[Stored items]
━━━━━━

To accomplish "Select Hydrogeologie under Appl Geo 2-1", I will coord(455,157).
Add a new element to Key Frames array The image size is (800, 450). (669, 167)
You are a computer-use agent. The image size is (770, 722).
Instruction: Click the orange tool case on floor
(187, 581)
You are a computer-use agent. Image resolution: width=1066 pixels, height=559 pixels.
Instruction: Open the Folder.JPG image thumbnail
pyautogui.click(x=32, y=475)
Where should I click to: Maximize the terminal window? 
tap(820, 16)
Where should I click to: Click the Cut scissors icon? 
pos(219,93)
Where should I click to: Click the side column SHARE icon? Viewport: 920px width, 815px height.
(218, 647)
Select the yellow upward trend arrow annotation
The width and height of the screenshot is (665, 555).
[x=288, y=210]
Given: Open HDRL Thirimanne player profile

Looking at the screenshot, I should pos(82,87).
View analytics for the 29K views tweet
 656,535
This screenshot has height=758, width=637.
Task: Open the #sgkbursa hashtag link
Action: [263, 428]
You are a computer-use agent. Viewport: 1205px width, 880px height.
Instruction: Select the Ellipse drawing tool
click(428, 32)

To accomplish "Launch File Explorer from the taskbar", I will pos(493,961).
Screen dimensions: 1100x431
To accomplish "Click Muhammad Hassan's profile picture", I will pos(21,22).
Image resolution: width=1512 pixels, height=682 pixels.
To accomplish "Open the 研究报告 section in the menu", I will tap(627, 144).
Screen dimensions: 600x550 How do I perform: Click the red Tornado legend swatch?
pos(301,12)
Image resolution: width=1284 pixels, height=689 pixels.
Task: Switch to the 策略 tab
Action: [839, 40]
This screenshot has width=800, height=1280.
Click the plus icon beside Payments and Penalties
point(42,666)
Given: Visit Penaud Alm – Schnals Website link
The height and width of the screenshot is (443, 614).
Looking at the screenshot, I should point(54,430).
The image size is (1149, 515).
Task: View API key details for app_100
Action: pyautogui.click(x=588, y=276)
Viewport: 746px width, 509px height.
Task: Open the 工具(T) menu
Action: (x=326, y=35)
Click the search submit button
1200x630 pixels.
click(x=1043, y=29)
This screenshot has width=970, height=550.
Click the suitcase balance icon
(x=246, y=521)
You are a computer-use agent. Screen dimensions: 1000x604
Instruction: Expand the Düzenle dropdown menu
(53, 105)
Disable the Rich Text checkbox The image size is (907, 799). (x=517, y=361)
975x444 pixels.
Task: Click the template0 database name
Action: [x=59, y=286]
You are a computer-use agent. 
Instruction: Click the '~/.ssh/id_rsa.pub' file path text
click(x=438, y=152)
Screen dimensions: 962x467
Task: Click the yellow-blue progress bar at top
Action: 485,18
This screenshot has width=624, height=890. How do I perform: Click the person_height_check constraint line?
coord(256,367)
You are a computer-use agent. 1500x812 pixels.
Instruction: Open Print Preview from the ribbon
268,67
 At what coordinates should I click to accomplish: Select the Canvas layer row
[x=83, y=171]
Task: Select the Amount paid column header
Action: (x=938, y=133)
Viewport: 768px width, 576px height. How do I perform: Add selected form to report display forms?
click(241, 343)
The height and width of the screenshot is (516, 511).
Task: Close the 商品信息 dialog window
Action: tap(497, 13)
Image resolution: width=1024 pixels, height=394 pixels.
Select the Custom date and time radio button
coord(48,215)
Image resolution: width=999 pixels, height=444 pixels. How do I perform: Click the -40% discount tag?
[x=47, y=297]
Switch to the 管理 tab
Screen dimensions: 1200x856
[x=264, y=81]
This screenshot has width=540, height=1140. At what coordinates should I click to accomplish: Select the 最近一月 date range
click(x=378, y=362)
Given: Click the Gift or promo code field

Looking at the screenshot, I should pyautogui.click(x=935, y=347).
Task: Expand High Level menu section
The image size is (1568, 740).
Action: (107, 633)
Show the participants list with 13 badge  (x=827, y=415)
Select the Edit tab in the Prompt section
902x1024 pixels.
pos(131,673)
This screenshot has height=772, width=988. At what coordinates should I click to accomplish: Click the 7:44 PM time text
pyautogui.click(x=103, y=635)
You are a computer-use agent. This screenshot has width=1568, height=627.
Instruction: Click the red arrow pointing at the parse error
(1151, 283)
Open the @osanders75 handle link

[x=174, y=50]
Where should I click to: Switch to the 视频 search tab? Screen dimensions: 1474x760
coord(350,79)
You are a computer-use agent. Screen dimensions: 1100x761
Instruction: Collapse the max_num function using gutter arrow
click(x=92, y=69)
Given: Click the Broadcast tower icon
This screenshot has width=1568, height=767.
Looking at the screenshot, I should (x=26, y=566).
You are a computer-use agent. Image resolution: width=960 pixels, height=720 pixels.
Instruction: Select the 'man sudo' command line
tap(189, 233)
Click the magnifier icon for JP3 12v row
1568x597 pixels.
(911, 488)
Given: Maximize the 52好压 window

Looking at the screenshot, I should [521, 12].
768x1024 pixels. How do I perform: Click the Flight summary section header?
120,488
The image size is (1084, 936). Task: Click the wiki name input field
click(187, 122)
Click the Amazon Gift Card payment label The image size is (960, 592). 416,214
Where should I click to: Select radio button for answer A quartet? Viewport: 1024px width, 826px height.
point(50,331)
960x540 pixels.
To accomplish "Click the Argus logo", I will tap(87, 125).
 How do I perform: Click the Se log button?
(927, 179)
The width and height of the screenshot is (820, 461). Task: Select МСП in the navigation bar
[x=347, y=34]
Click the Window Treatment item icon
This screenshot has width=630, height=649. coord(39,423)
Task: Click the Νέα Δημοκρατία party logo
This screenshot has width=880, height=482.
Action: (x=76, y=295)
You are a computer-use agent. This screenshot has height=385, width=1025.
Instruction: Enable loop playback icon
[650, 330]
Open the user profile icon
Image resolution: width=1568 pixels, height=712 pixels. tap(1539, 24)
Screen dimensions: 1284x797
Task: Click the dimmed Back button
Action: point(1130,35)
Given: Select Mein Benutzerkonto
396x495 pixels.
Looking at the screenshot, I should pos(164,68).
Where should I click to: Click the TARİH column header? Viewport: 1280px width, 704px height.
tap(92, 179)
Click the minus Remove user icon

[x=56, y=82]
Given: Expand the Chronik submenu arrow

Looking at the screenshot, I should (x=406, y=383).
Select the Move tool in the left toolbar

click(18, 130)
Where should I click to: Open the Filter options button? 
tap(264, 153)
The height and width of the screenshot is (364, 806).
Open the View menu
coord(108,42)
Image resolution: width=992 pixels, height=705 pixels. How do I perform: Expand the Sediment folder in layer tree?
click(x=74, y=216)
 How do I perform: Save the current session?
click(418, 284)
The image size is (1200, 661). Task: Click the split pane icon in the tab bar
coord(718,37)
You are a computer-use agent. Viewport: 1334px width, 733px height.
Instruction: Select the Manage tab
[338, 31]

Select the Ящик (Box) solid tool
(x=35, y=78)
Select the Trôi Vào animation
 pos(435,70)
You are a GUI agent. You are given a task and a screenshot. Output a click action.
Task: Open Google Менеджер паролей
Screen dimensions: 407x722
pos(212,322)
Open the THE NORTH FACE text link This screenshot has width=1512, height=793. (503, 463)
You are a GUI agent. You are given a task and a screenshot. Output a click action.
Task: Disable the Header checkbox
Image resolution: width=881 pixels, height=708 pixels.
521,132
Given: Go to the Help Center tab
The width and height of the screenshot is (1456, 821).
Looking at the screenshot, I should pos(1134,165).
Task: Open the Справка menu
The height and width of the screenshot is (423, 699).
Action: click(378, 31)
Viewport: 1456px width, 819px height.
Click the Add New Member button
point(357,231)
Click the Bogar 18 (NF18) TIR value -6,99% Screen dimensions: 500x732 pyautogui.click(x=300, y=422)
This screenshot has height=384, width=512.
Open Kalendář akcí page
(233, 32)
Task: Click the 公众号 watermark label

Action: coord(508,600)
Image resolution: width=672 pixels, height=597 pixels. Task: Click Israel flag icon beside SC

━━━━━━

Exercise instructions
Start at the line containing "The width and height of the screenshot is (1456, 821)." and transcribe through the end of the entries. Please keep both ends and add nothing.

Solution below
The width and height of the screenshot is (1456, 821).
Looking at the screenshot, I should pos(1134,165).
Task: Open the Справка menu
The height and width of the screenshot is (423, 699).
Action: click(378, 31)
Viewport: 1456px width, 819px height.
Click the Add New Member button
point(357,231)
Click the Bogar 18 (NF18) TIR value -6,99% Screen dimensions: 500x732 pyautogui.click(x=300, y=422)
This screenshot has height=384, width=512.
Open Kalendář akcí page
(233, 32)
Task: Click the 公众号 watermark label

Action: coord(508,600)
Image resolution: width=672 pixels, height=597 pixels. Task: Click Israel flag icon beside SC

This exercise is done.